Originally published for the Elsevier Australia Medical Student’s Blog July 2015
This concludes my 10 week stint as an ED intern, a period which was the most valuable educational experience I have had since commencing medical school. The experience at the front line is unique, and this blog entry reflects my personal experiences only. It is not meant to be a blueprint of how ED’s function and the role of the intern within them.
Your experience will probably be vastly different! Please share your thoughts in the comments below, or tweet me @lukmananderson
1. You have to use your brain!
This is medicine in a purest form – the undifferentiated patient. Each patient a blank slate, waiting for you to etch your impressions and differentials, tainted only by the snippet of information you receive from triage.
It is a period to apply clinical skills in their full form, all the way from history, to diagnosis, management and referral. This is a huge responsibility, but is also hugely rewarding.
It is a true test of your skills as a generalist. I recall one shift having to make referrals to psychiatry, O+G, general surgery and ENT. There’s also plenty of ophthal to be enjoyed, and it’s a good time to pick up some skills on the slit lamp.
This period has made me acutely aware of my own cognitive biases when assessing patients. The availability heuristic struck when a pregnant lady I was caring for ended up having appendicitis after some borderline exam findings. My rate of ordering ultrasounds skyrocketed after that.
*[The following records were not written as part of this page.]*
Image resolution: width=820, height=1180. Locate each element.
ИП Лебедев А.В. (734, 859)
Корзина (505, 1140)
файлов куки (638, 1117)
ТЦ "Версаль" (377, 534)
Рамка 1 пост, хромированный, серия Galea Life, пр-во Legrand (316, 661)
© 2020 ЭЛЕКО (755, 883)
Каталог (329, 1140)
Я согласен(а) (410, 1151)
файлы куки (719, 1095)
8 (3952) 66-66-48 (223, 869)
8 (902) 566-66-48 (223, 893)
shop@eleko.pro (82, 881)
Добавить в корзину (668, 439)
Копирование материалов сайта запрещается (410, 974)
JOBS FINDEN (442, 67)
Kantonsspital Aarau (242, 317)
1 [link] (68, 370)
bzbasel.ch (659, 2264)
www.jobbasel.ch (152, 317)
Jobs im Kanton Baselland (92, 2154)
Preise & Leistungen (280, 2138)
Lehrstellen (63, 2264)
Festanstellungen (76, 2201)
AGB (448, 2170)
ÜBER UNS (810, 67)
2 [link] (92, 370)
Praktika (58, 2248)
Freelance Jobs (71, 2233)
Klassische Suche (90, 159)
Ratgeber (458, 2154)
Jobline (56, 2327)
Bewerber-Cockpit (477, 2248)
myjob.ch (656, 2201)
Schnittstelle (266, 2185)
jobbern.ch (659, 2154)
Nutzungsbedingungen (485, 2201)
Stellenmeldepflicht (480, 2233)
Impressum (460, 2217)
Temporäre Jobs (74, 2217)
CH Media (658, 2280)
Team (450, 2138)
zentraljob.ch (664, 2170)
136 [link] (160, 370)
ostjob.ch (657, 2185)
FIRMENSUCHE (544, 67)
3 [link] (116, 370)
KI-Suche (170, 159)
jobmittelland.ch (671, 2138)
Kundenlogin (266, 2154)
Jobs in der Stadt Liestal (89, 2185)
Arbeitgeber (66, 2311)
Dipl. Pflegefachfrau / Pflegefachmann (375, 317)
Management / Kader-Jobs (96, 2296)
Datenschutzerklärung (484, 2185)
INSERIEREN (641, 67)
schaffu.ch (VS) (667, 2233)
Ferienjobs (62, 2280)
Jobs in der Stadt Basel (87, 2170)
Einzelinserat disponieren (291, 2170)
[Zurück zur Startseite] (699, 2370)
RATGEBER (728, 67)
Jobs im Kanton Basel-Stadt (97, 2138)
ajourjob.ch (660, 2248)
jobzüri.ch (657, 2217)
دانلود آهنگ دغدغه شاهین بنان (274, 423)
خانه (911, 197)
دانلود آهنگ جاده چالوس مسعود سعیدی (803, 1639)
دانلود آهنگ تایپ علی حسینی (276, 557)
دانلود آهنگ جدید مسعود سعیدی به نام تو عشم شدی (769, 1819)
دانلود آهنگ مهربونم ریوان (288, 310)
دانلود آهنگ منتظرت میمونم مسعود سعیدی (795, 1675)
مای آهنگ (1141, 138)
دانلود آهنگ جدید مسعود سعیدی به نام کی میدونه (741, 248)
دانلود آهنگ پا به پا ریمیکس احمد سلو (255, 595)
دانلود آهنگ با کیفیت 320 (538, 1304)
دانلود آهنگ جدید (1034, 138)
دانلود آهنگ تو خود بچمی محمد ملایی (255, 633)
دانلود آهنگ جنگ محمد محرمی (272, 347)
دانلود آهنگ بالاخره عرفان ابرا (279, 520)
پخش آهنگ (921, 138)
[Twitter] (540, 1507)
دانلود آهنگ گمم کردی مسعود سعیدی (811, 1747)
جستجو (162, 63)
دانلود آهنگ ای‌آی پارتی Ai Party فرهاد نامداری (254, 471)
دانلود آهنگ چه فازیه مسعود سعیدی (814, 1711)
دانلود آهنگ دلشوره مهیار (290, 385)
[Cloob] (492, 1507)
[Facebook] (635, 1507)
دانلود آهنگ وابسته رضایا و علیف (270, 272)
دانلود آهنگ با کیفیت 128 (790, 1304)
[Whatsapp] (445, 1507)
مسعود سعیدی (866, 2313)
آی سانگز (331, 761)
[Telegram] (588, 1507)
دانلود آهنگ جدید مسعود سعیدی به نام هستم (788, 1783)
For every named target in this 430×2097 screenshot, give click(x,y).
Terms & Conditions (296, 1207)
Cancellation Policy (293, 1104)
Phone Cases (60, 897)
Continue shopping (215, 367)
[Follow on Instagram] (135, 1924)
This is because I am a jackass – all doctors are jackasses – and you will be less of a jackass if you listen to this talk by Chris Nickson of the SMACC team and evaluate your own biases. Better yet, pick up Thinking, Fast and Slow by Daniel Kahneman for the definitive text on cognitive bias.
2. The definition of ‘emergency’ is a flexible one
Most of my patients have been triage 4 or 5 – semi-urgent or non-urgent. It is easy to start to think things like, ‘why couldn’t this wait til morning?’ or ‘that’s not an emergency.’
The only thing that matters is that the patient believes they have an emergency. Often it’s a matter of listening to their story, ruling of out red flags, providing reassurance, and sound discharge advice.
I have learnt to ask about their motivations for coming to the ED, what their specific worries and concerns are. Addressing these defuse most emergencies.
3. It’s a team game
No man is an island in the ED, especially the ED intern. Each case is discussed with a more senior medical officer, and a management plan is developed together. Communication is key to the smooth running of a department, and regular handover meetings ensure that everyone is aware of their role and responsibilities.
The presentation of cases at handover is an art. A balance needs to be struck between brevity and relaying all of the key information. You soon find out that emergency physicians are mostly allergic to long case style presentations.
4. GPs make the world go around
‘Please make an appointment to see your GP next week’
‘If you notice these symptoms, please follow it up with your GP who may organise further investigations’
‘This pain is best managed in the long term by your GP’
There are so many medical issues that simply cannot be managed in a one-off ED visit. The continuity of care simply does not exist.
5. You can take your time
As the intern, the main expectation is safety. Time pressures are less of a priority. This means you can be thorough, and have an opportunity to really touch on key aspects of patient communication that might slip away from a more senior clinican.
A recent survey from the Bureau of Health Information, for example, revealed that one in five patients were not told what signs and symptoms to watch for on discharge, and one in four were not told about the side effects of new medications (1).
You have the chance to address these various issues and concerns, and play a key role in ensuring good outcomes for the patients you see.